6

I am interested in methods for serializing and deserializing a binary tree in breadth-first order. The first part, serialization, is equivalent to performing a levelorder traversal where we preserve positioning information via the appropriate placing of null characters. Define a binary tree type:

data Tree a = Nil | Node a (Tree a) (Tree a)

Then an example of such a serialization is:

[2,1,3,#,0,#,#]

which serializes a binary tree of the form:

Node 2 (Node 1 Nil (Node 0 Nil Nil)) (Node 3 Nil Nil)
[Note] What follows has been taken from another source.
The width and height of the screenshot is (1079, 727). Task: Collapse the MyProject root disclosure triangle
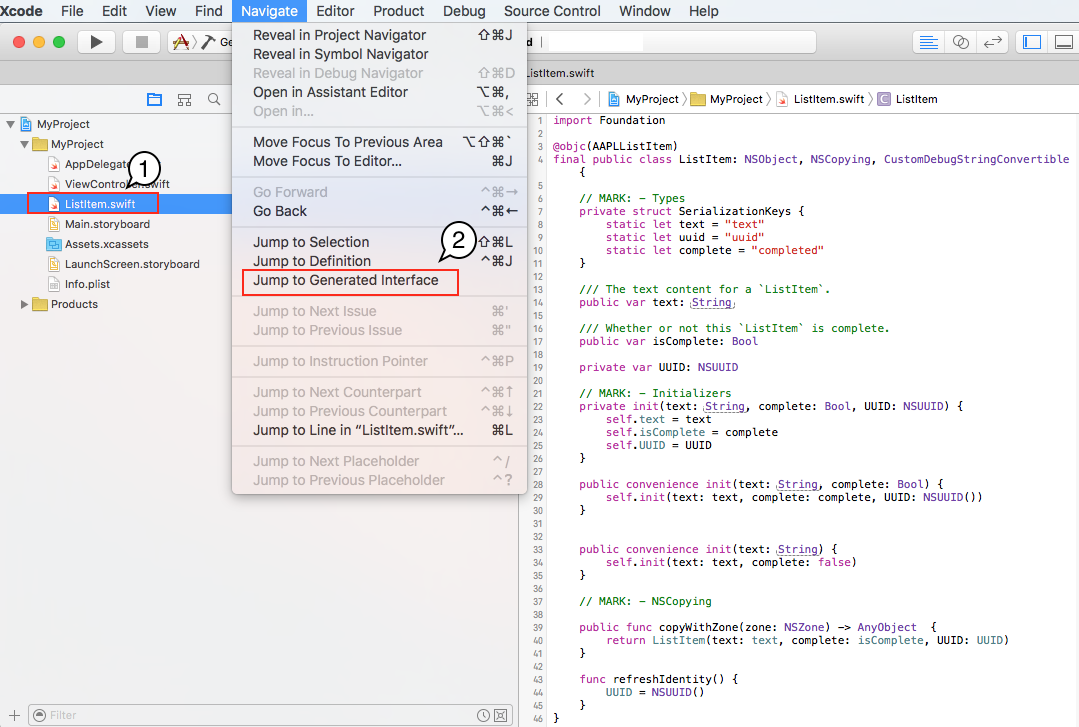tap(11, 124)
There is a gist on Github that details a clever way to do this in Haskell making use of laziness and infinite streams.

For serialization, there is a recursive version and a corecursive version. The corecursive version is as follows, adapted from that gist discussion:

bflist' :: Tree a -> [Maybe a]
bflist' t = map toMaybe q
  where
    q = t : go 1 q

    go :: Int -> [Tree a] -> [Tree a]
    go 0 _  = []
    go _ [] = []
    go i (Nil        : q') = Nil   : go (i-1) q'
    go i (Node _ l r : q') = l : r : go (i+1) q'

    toMaybe Nil          = Nothing
    toMaybe (Node x _ _) = Just x

There might be something a bit wonky about it because it creates more Nothings than I think it should. But I believe the general approach is sound.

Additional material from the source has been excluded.